John Richardson with words (and pictures) from the Eastern front:
The Orchard Report
This morning has dawned sluggishly and incredibly foggy in West Norfolk giving the orchard an overcoat of moisture and jewel-like spider’s webs. What a difference to the blue skies earlier in the Autumn when we were picking apples as well as the last of the late Marjorie Seedling plums to make jellies and plum sauce.
The crop this year has been a good one, some varieties bountiful others less so. Those that cropped heavily last year, like Golden Delicious, have a much smaller crop this year so it must be cyclical and, of course, weather linked too. A late frost damaged a lot of blossom as did some violent hail showers just as the early plums were forming on the branches and the blossom was on the apple trees.
In the last month bushel boxes have been filled with Queen Cox, Michaelmas Red, Jonagold , Discovery and Cox’s Orange Pippin. The Bramley’s have cropped particularly well this year as have the Comice and Beurre Hardy pears. The fruit has been placed in the cold store for eating over the winter months and the effort of taking a little time and care to wrap them in clean newsprint extends their storage life considerably.

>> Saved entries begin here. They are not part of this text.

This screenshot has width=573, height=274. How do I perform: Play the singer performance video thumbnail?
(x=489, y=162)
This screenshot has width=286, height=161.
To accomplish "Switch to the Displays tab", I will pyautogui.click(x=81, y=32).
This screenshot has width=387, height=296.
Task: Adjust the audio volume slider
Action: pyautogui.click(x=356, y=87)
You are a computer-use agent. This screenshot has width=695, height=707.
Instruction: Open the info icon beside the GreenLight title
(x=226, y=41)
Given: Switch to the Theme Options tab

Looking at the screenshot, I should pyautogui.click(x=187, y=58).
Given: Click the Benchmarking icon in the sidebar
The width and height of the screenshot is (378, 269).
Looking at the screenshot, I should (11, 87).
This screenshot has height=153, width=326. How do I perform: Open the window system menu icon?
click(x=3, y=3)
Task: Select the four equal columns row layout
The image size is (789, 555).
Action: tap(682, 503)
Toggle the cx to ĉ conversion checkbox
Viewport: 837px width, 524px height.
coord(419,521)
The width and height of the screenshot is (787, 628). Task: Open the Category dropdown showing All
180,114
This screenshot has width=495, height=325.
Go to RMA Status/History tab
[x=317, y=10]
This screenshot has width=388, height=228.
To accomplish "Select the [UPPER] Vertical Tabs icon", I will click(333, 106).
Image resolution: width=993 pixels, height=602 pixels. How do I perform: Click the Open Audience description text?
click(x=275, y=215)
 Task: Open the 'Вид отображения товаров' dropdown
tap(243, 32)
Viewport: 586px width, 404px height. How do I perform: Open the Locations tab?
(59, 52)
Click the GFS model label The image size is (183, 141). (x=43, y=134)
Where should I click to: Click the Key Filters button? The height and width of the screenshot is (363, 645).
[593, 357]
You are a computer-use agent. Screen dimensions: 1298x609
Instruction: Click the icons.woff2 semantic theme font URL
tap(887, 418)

With a little luck and no violent Autumn gales we should be picking the Bramleys until Christmas along with the Jonareds that haven’t matured yet. A couple of frosts will concentrate the sugars and make the Golden Delicious taste nothing like those you buy in the supermarket, just 100% better. When I walked the dogs yesterday evening I picked two Cox’s Orange Pippins one for me and one quartered for the Jack Russells and I think they enjoyed their apple pieces just as much as I did mine!
The early cooking apples, Grenadier and Emneth Early have come and gone and the surplus lies composting on the orchard floor. Strangely that curse of the plum, pear and apple picker, the drunken and bad tempered wasp, has been conspicuous by his absence. There’s nothing quite like a couple of those pissed black and yellow hooligans falling down your sleeve while you reach up for the perfect specimen on the next branch. Reminder to self in diary; carry a bottle of vinegar when they are up to their ASBO needing stunts.
Three new projects are being planned for next year. We’d like to purchase some equipment to extract the juice from our colossal apple surplus and to make some cider too. A first tentative step into beekeeping is being researched and planned as well. The wild flowers in the orchards, the blossom and the long Victorian flower bed, all fifty yards of it, that we are developing in the front garden should provide the little workers with tons of opportunities and us with some delicious ‘home grown’ honey.
Next year I should get Andrews of Arcadia up here along with Jeff for some fishing and then they can take a box of apples back to the Caught by the River bunker and taste apples like they used to be and in some places still are.